As we reflect on the Dodd-Frank Act in anticipation of its fifth anniversary, it's important to assess the law's impact on community and regional banks thus far and what can be done to reduce the unnecessary burdens in the future. Rather than focusing simply on more intense regulation for the 10 or 12 largest banks that were the primary cause of the financial crisis, the law has had wide-sweeping consequences for all banks, regardless of size.
Community banks, which I'll define as banks below $10 billion in assets, weren't packaging inferior securities and selling them to unsuspecting investors. But as the former chairman and chief executive of a community bank based outside of Philadelphia, I can attest that small banks have been swept into the regulatory overkill created by Dodd-Frank. As a result, they have been forced to hire large numbers of additional staff to fulfill the law's requirements, although those rules have little to do with their safety and soundness.

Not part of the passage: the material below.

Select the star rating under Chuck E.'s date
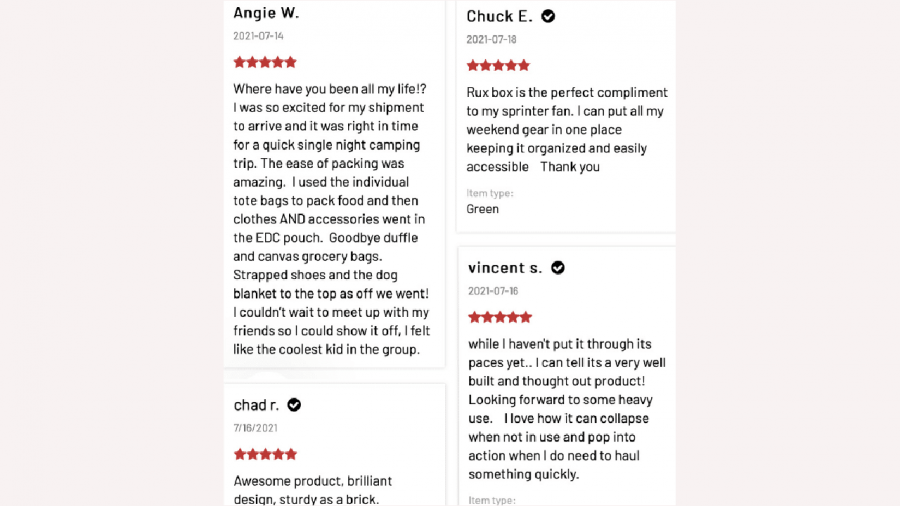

But it doesn't need to be this way. Here are four steps that regulators and Congress should take to ease the hindrances and allow community banks to fulfill their purpose and serve the community.
1. Arrange a more efficient system of tiered regulation according to the size of the bank and its rating.
Banks of various sizes are supposed to receive different treatment for regulatory reviews. Supervisors also assign all banks a Camels score on a scale of 1 to 5, with 1 being superior and 5 being least desirable. If a bank is at $10 billion in assets and has a rating of 1 or 2, a regulatory review once every two years would be adequate. The annual regulation process at a bank can take anywhere from four to six weeks and involves numerous constituents, not to mention a month or more of preparation a bank beforehand. Therefore, those banks that are doing well and comply consistently with regulation can allot more time to serving the community and enhancing business.
2. Require the submission of call reports on a less frequent basis.
Call reports, filed quarterly to provide regulators with financial information about the bank, have become much more onerous over the years. They are now over 80 pages, up from 18 pages in the mid-1980s.
In addition to regulatory reviews every two years, well-rated banks with assets less than $10 billion should be able to file a new, short-form call report for the first three quarters of any calendar year. A complete, once-a-year call report process for banks with a rating of one or two would suffice. Banks that are not as strong should remain under heightened reporting requirements.
3. Refine stress-testing rules for banks under $10 billion in assets.
Unnecessary, impractical stress tests have been forced upon community banks as a result of regulations targeting larger banks. Even if certain stress tests are not required for particular community banks because to their size or assets, regulators' "suggestions" (i.e. requirements) compel smaller banks to do such tests. Banks under $10 billion should have a procedure that exempts them from the excessive stress testing that larger institutions must undergo.
4. Reduce compliance oversight.
Regulators are overly preoccupied with compliance. To make the process easier on community banks, regulators need to start with the baseline assumption that community banks are innocent of violations instead of acting as if they are "guilty until proven innocent." Consumer compliance violations are typically found at institutions such as auto dealers, consumer finance companies and payday lenders not at community banks.
Along with these recommendations, I strongly support the efforts of the Independent Community Bankers of America to pass legislation to reduce the regulatory burden on community banks that are vital our local and regional economies. It's all about fairness.
Ted Peters is chief executive of Bluestone Financial Institutions Fund, a hedge fund focused on investing in publicly traded small- and mid-capitalization banks. Until January, he was chairman and chief executive of Bryn Mawr Bank Corp. and a member of the Board of the Federal Reserve Bank of Philadelphia.